__Brief__. From the line containing "The width and" down to the last line of the listing, quote everything word for word, and nothing else, keeping pictures out.

BEGIN Material shown

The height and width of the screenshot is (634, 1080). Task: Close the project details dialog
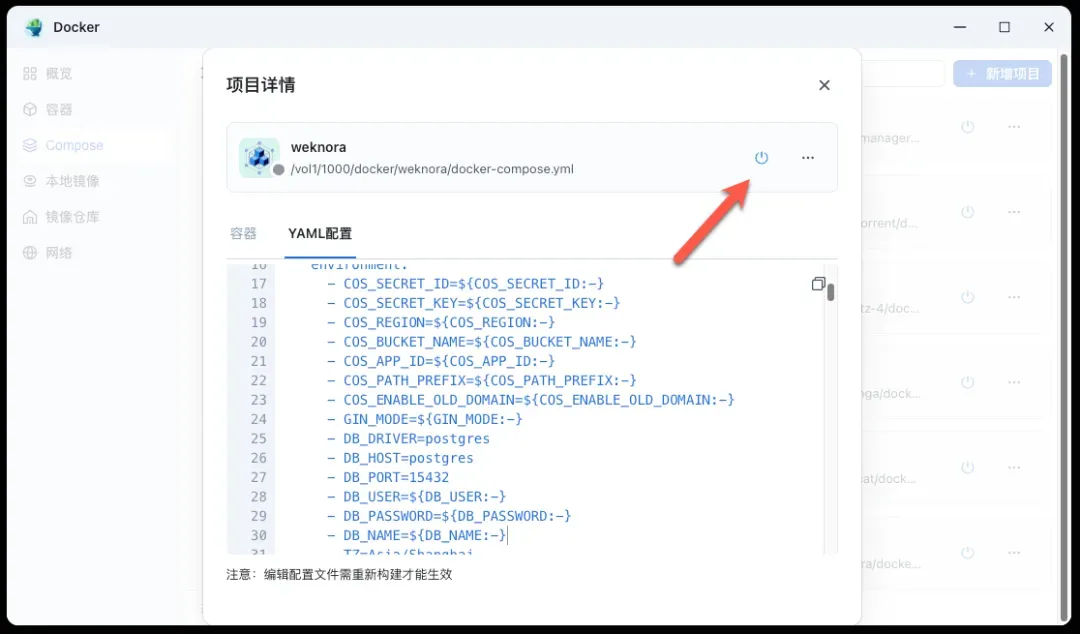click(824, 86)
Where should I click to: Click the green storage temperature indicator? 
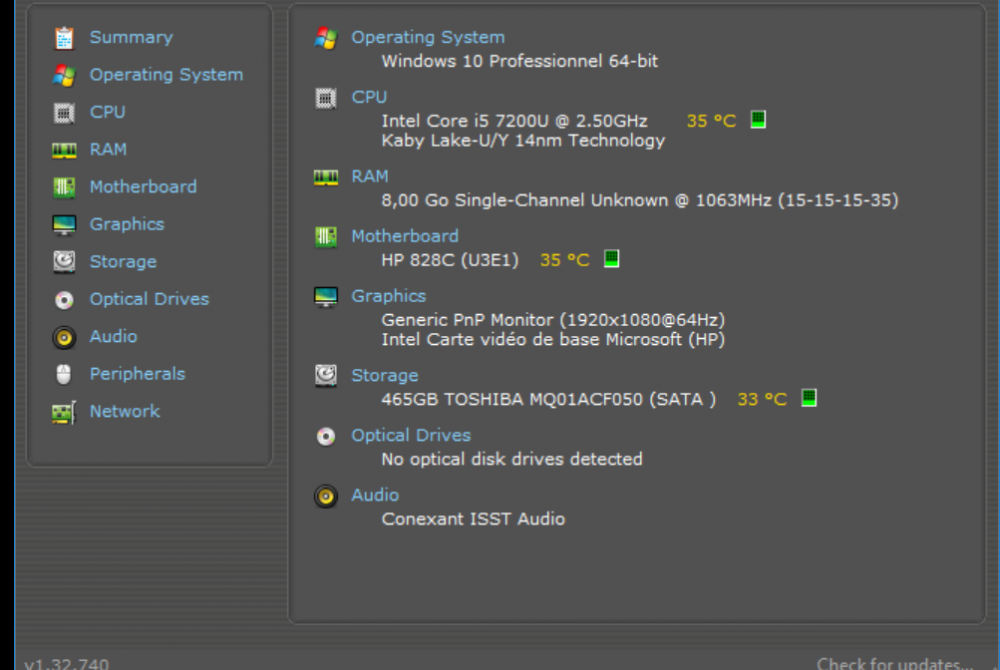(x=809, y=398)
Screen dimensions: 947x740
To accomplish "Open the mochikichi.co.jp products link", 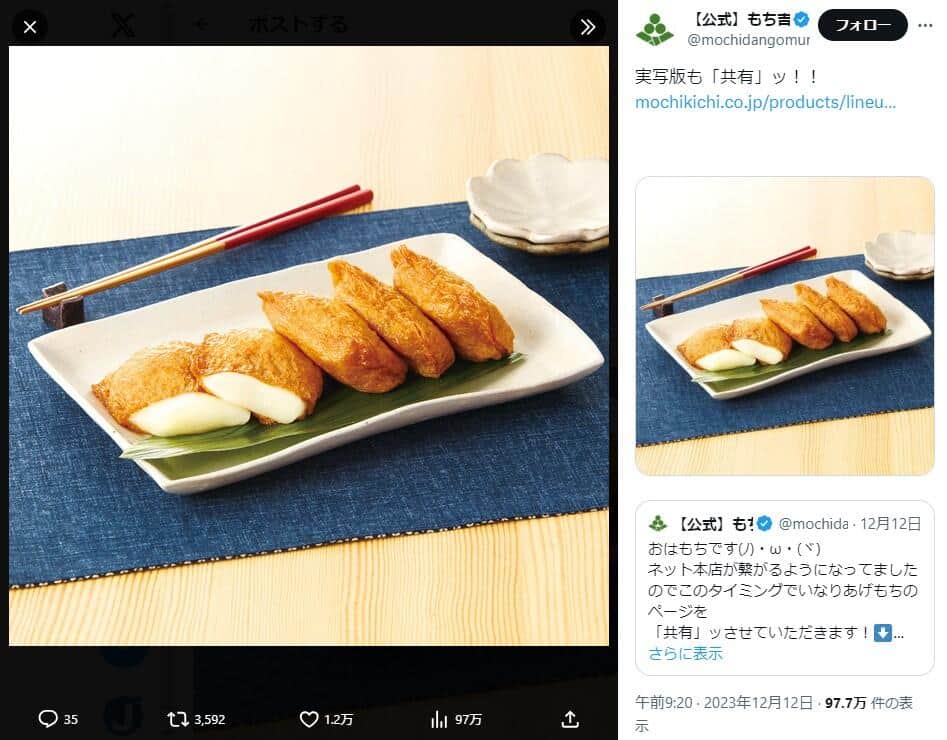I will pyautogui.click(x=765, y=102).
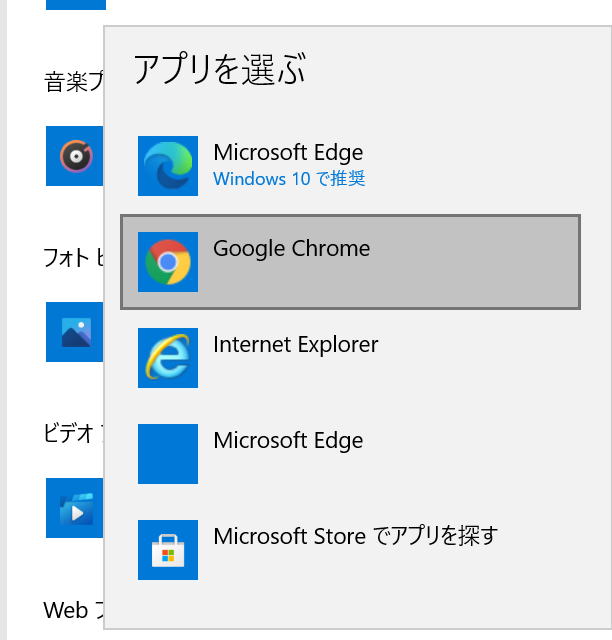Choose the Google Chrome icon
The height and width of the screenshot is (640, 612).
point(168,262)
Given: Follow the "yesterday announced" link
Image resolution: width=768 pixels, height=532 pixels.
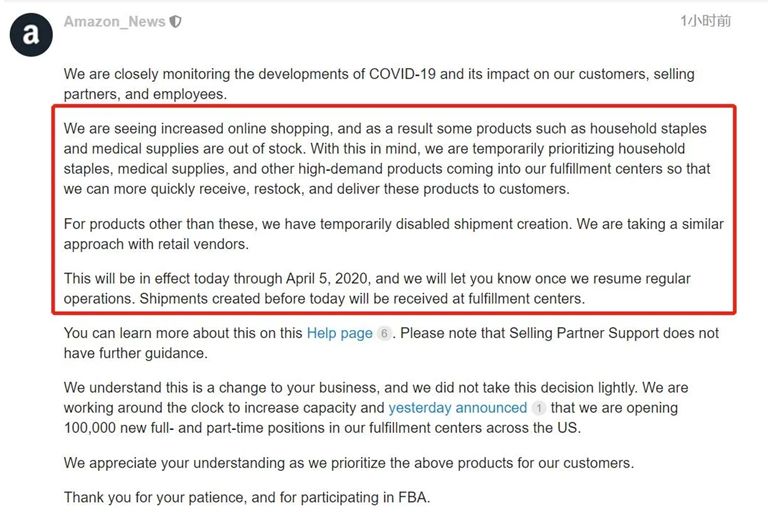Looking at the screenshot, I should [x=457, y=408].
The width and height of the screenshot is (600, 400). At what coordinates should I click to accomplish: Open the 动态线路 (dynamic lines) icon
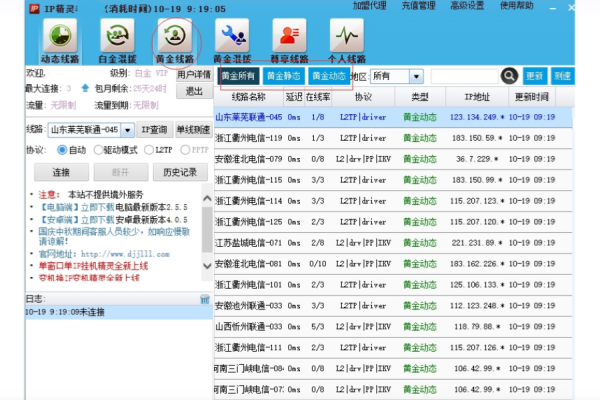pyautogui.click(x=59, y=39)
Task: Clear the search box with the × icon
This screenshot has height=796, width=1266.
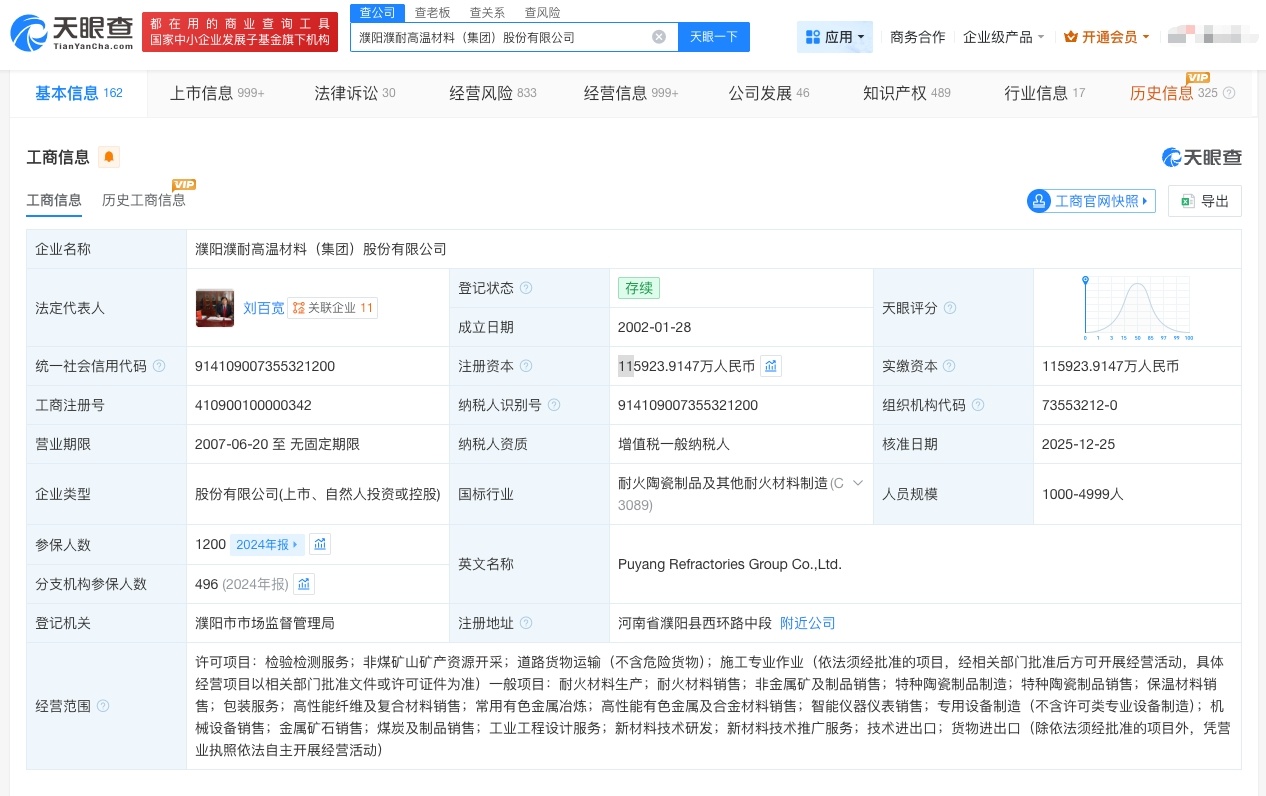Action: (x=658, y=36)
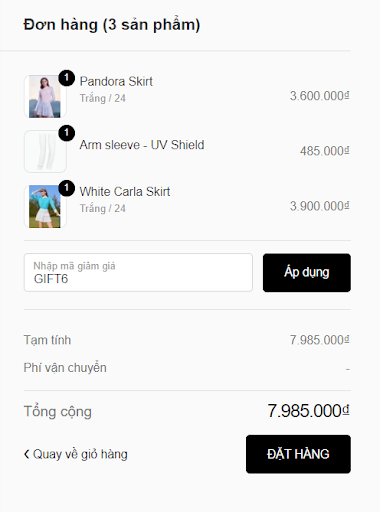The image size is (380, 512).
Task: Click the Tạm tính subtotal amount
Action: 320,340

END Material shown

__Problem solution__.
The width and height of the screenshot is (600, 400). At what coordinates should I click to accomplish: Open the 动态线路 (dynamic lines) icon
pyautogui.click(x=59, y=39)
Task: Clear the search box with the × icon
This screenshot has height=796, width=1266.
Action: (x=658, y=36)
The image size is (380, 512).
Task: Click the Tạm tính subtotal amount
Action: 320,340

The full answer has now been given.